### Try it:
If a line in the entries contains the word "agent", list it.

### Data section:
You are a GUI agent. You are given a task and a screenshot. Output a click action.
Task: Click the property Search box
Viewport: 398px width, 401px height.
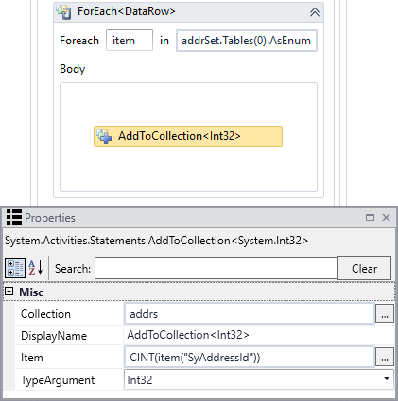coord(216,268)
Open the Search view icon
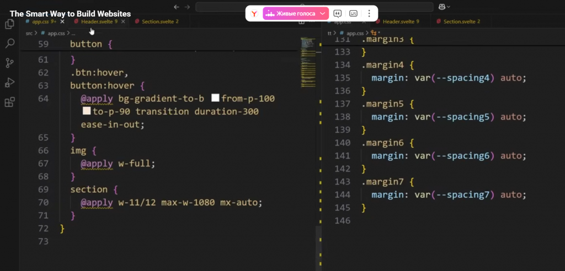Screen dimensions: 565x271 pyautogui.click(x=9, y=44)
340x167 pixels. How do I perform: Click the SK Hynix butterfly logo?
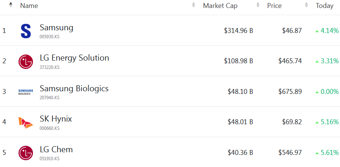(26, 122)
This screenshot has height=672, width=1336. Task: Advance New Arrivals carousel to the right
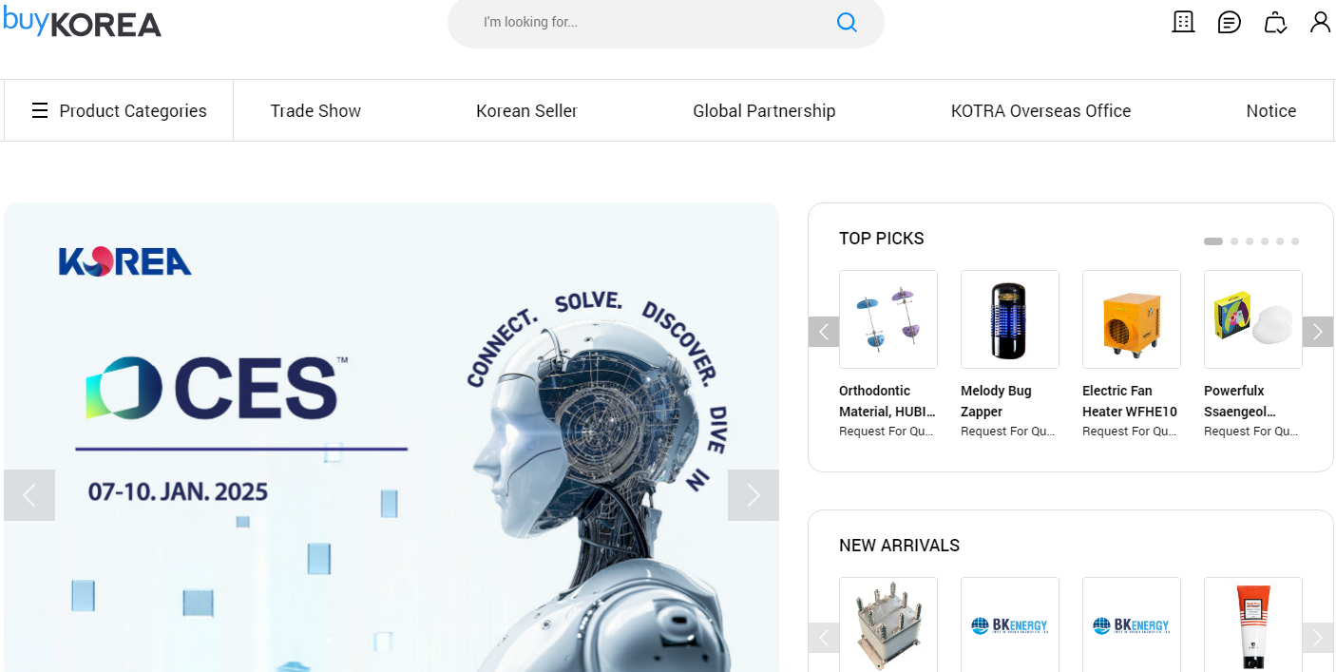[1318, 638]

---

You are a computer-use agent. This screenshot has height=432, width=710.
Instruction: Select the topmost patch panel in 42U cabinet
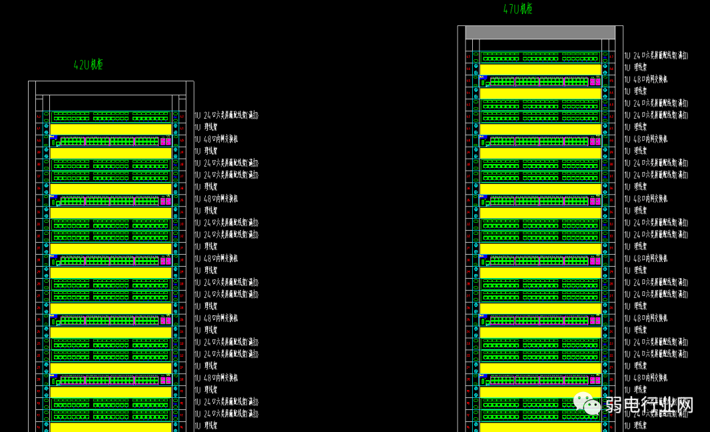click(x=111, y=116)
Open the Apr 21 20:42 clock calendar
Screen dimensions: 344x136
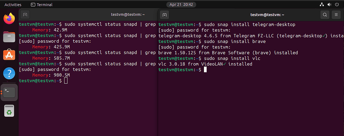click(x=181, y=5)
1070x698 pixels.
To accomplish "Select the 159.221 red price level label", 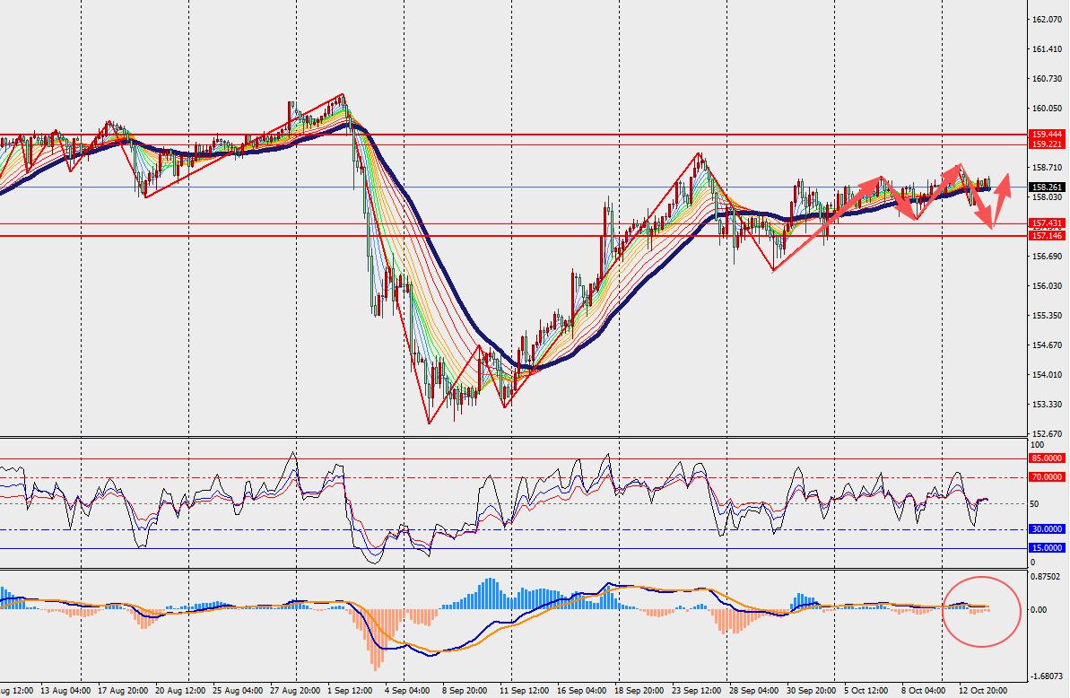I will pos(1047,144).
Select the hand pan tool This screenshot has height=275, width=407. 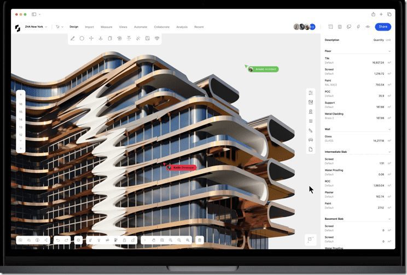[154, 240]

...

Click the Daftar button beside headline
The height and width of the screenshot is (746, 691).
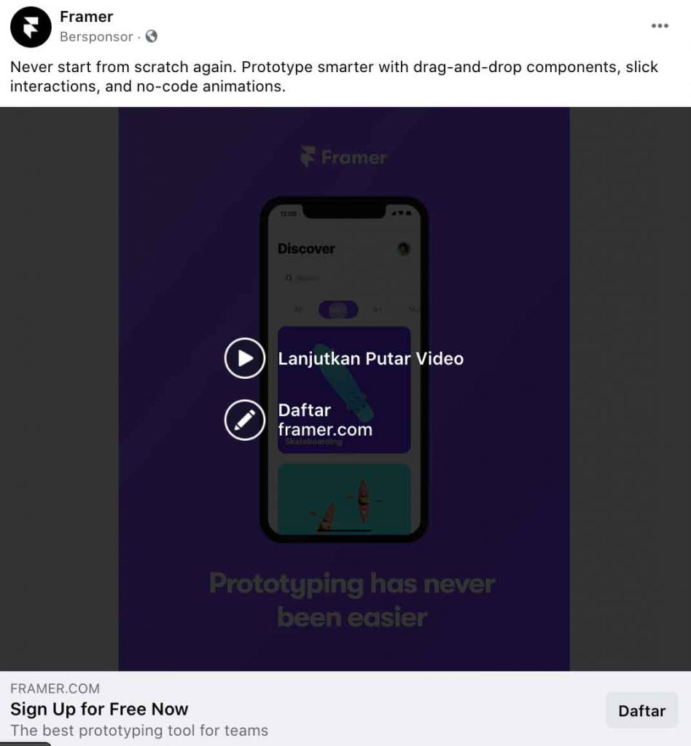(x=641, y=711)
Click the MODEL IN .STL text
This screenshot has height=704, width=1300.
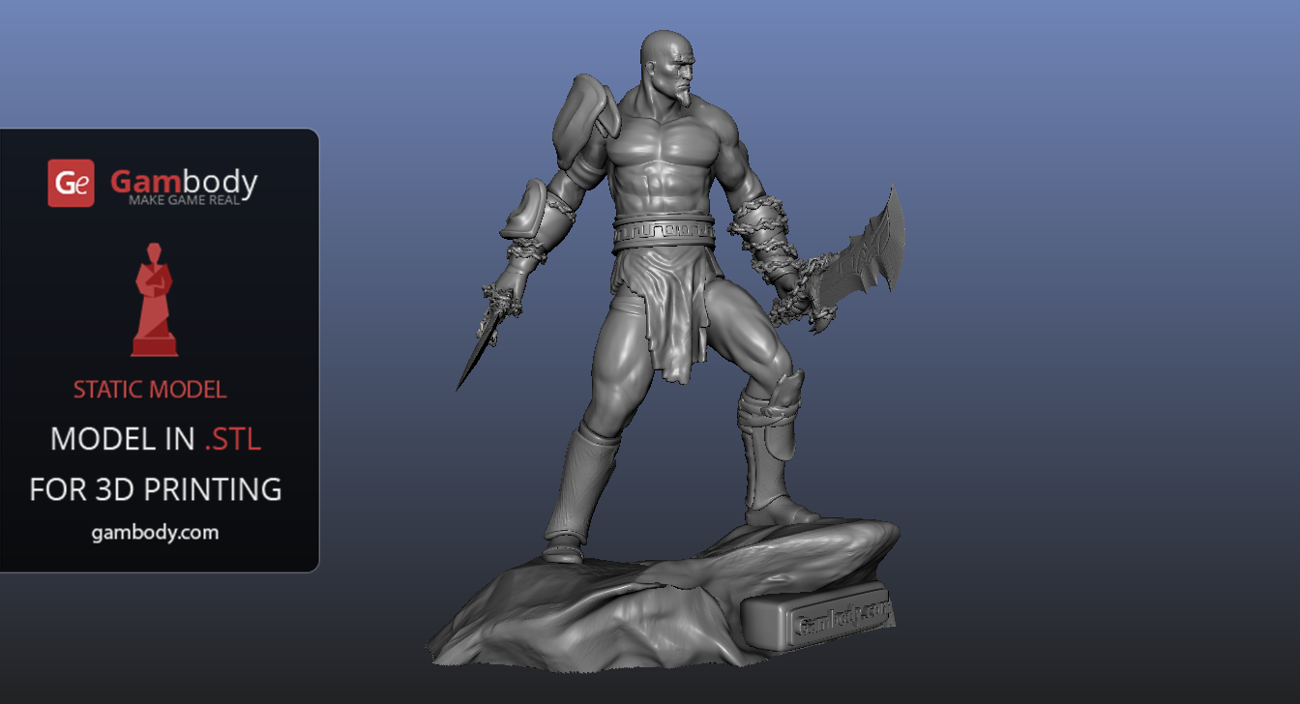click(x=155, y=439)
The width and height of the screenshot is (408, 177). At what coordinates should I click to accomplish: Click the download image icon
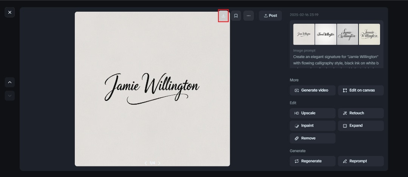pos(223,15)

### Solved exercise:
You are a GUI agent. You are given a task and a screenshot. Output a click action.
You are a computer-use agent. This screenshot has height=432, width=710.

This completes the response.